Kungsgatan (Swedish for "King's Street") is a street in central Stockholm, Sweden. It was formerly a red-light district and is currently a busy shopping street.

At its western end it is connected to Kungsholmen by Kungsbron bridge, from where it stretches east to Stureplan public square. It crosses Vasagatan, Drottninggatan, and Sveavägen. Two streets pass over it: Malmskillnadsgatan on Malmskillnadsbron bridge and Regeringsgatan on the Bridge of Regeringsgatan.
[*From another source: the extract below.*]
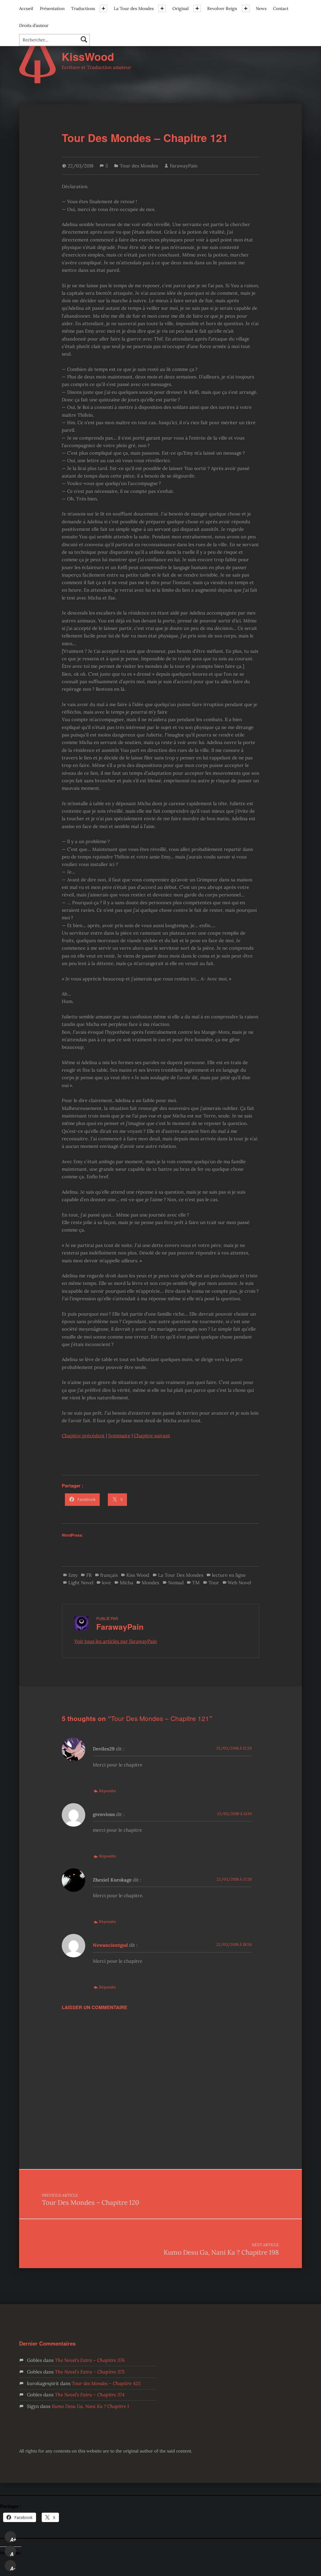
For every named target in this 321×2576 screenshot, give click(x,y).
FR (89, 1575)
Kungsgatan passes Hötorget public square where Stockholm Concert Hall stands. It is also flanked by two buildings, the Kungstornen (King's towers), each about 60 metres tall.

Kungsgatan was dug through the Brunkebergsåsen esker (a natural ridge) in the early 20th century and inaugurated in 1911. Today it is a lively shopping street flanked by cinemas, cafés and shops.

Hötorget station, on the Green Line of the Stockholm Metro, is located at the intersection of Kungsgatan with Sveavägen. Between its opening in 1952 and 1957, the station was named Kungsgatan.

In 2023, extensive repairs started at Kungsgatan as there was risk that the over 100 year old tunnels under the street would start collapsing in places. The renovation, which is expected to be completed in the summer of 2025, will in addition to reinforcing the ground include an extensive remodeling of the street surface, increasing space for pedestrians and adding cycling and electric infrastructure.